Patrick described his love for good debate rounds where both sides identified the crux of the debate and narrowed in on that clash. He notes, “I remember debating Chase Harrington that first NITOC in 2010 which was a big deal because he won everything, and I remember feeling a little nervous. Then in college, we debated on the same team and I learned he’s actually a dork (and a good friend) so I don’t know what I was nervous about.” Patrick also recalled his Open Interp, saying, “I got one of the judges to gasp at a big plot twist, which was fun!”

Putting successes into context was important, as Patrick mentioned, “It’s really hard to remember 10 years afterward how I ranked specifically but it’s much easier to remember the actual event competitions and friends made.”

In his current life, Patrick is pursuing his PhD in Molecular Biology at Baylor University, hoping to work in the biotech field afterward. He works on developing antimicrobial peptides – small protein-like molecules that kill bacteria – as a new alternative to traditional antibiotics that are becoming less effective against the rapid rise of antibiotic-resistant bacteria. He also works on the microbiome – a.k.a. all of the bacteria that reside in and on the body, especially in the gut. In the future, he hopes to work for a biotech company doing microbiome research.

> Try it
Continue the profile of Patrick, which covers his debate memories and his PhD research, from where it stops.

> Information provided

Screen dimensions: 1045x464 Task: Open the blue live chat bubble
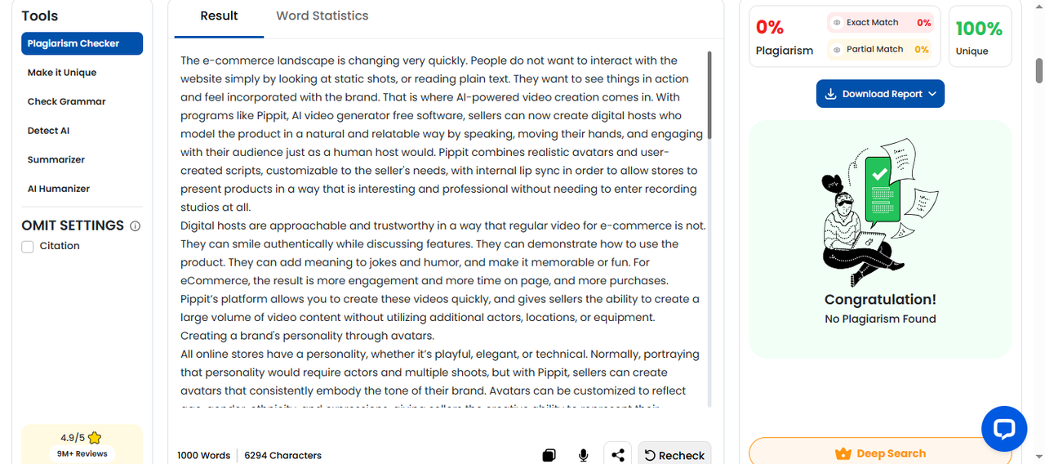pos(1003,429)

--

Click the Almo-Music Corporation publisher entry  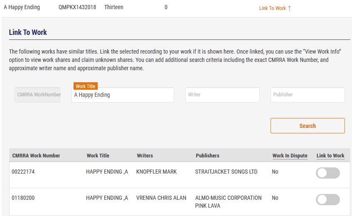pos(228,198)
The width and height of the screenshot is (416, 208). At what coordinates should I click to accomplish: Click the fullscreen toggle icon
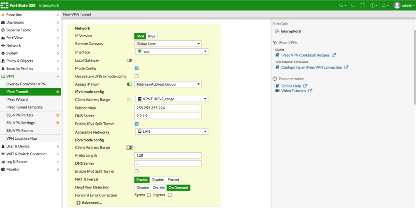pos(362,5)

* * *

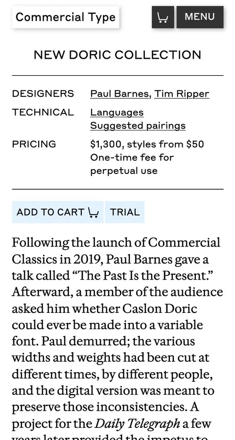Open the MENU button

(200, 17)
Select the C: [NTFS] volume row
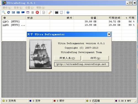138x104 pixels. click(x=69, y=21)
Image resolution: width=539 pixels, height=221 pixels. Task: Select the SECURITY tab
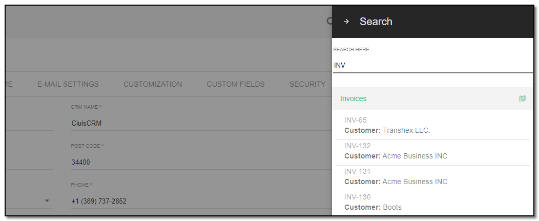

> Response area
Patrick always enjoyed science but didn’t realize biotech research was an option, saying, “In high school and college I thought studying biology meant going to become a doctor, but then the MCAT looked hard and I had a professor suggest that I might be more interested in research. I took a couple of gap years and worked before going to grad school. I wouldn’t have expected this turn, but now I can confirm research is very rewarding (and if you ask me, way more interesting than being a doctor).”

When asked how speech and debate influenced his education, he started by saying what many of us know: Stoa helped make public speaking an asset instead of a liability, which helped with class presentations and gave him leverage against some bad exam grades! But Stoa also had a much more unexpected impact on his education and future: “I applied to CUI because I thought ‘Oh what the heck, I’ll apply to that school we do debate tournaments at’ and then I ended up going there. Actually, I won the 2011 tournament at CUI, walked straight from the front of the room to Konrad Hack (CUI Director of Forensics), and let him know that I had applied. He gave one of his characteristic ‘interested’ looks and helped answer a bunch of questions about the university. So I went to college because of Stoa. Half of the debate team at CUI was made of Stoa alum, who all became even better friends through that experience. While hanging out with those people I got introduced to one of their friends in the history department and then I married her. So I guess you can say my education/career/overall life trajectory has been influenced a lot by speech and debate.”

Patrick and his wife, Sam, got married in 2019. In Patrick’s words, Sam “puts up with my stories about speech and debate from high school and college.” He continued “Fortunately, she was not a speech and debater, so she keeps me from getting too nerdy about all that stuff.”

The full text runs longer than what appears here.